Instructions for the task
Repeat, word for word, every line from the line holding "The image size is (1242, 198)." through the final line of the entries below. Skip all pictures.
*** Source records ***
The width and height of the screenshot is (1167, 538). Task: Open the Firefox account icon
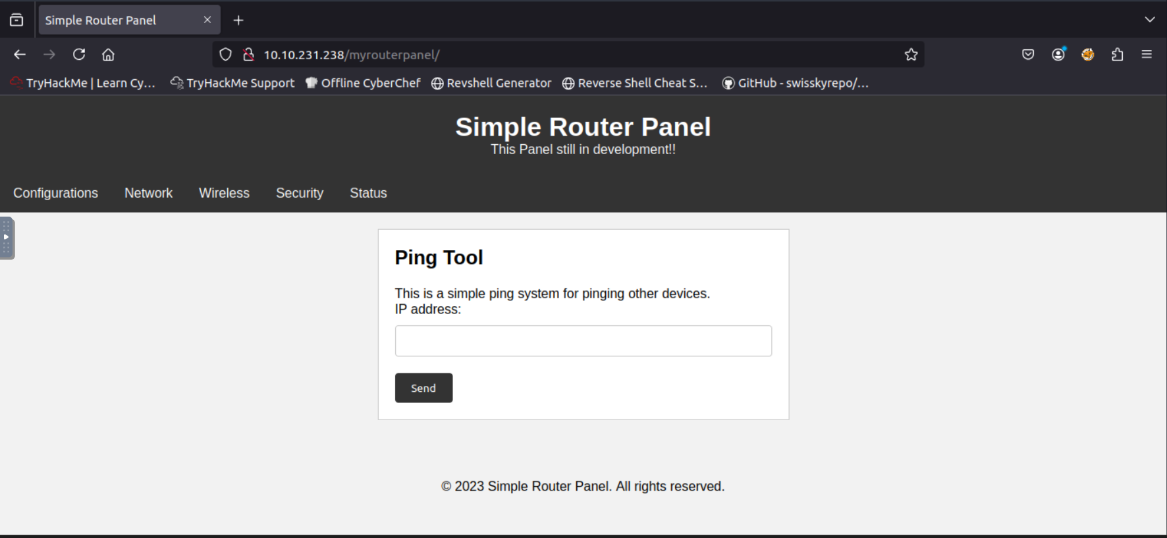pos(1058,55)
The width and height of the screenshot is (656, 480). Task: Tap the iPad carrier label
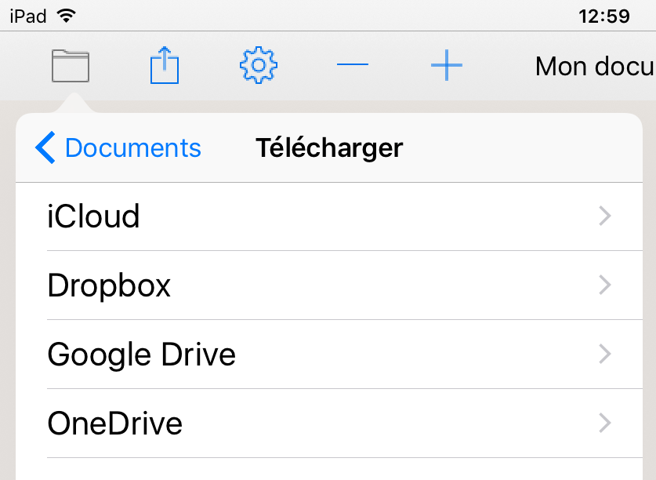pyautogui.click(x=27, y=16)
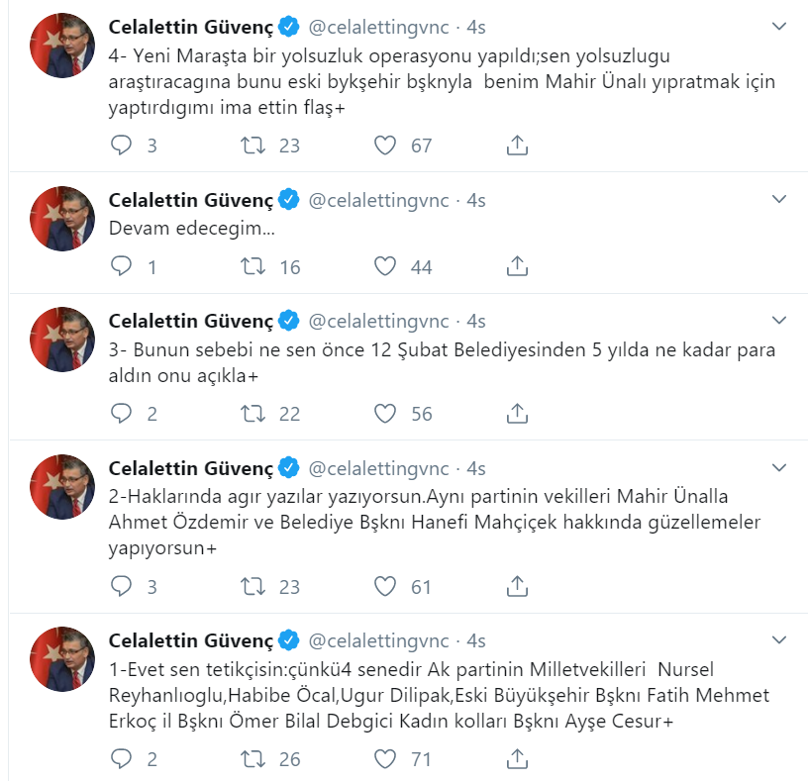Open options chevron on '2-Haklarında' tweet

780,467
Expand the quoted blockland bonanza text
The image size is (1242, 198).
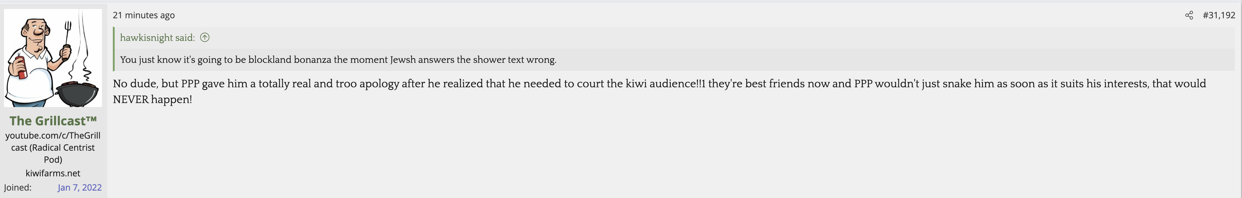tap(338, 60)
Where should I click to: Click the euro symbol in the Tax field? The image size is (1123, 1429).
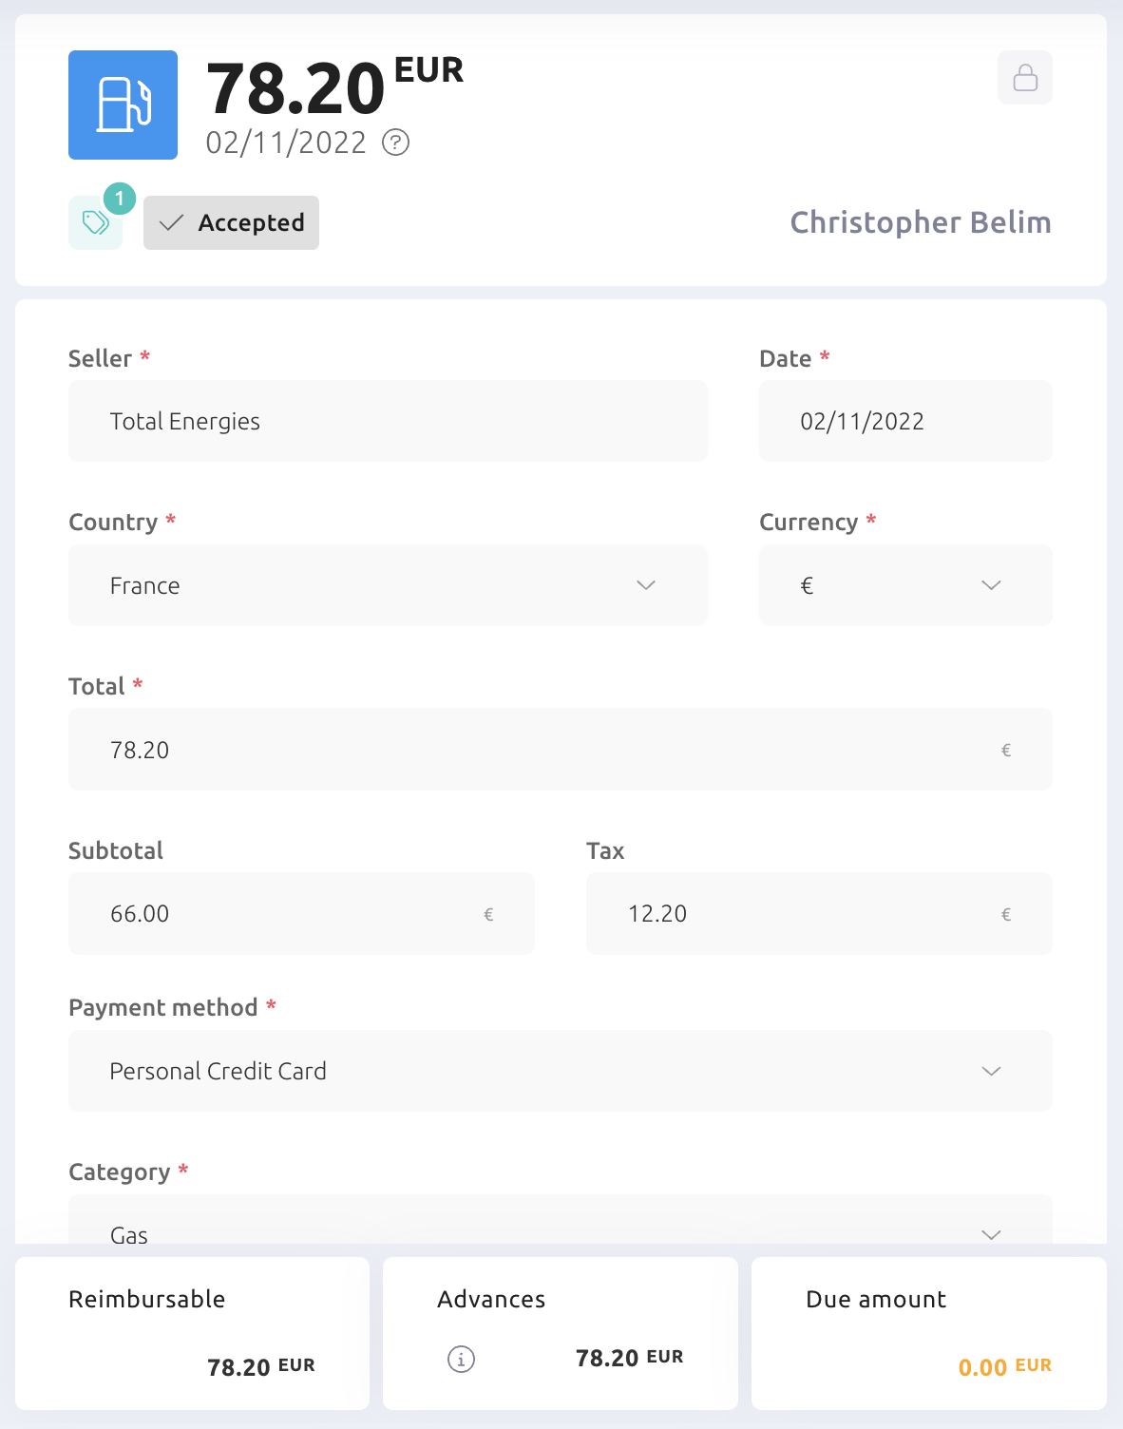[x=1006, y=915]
*** End of Source records ***
Solution
The image size is (1242, 198).
tap(338, 60)
Where should I click to: Click the euro symbol in the Tax field? The image size is (1123, 1429).
[x=1006, y=915]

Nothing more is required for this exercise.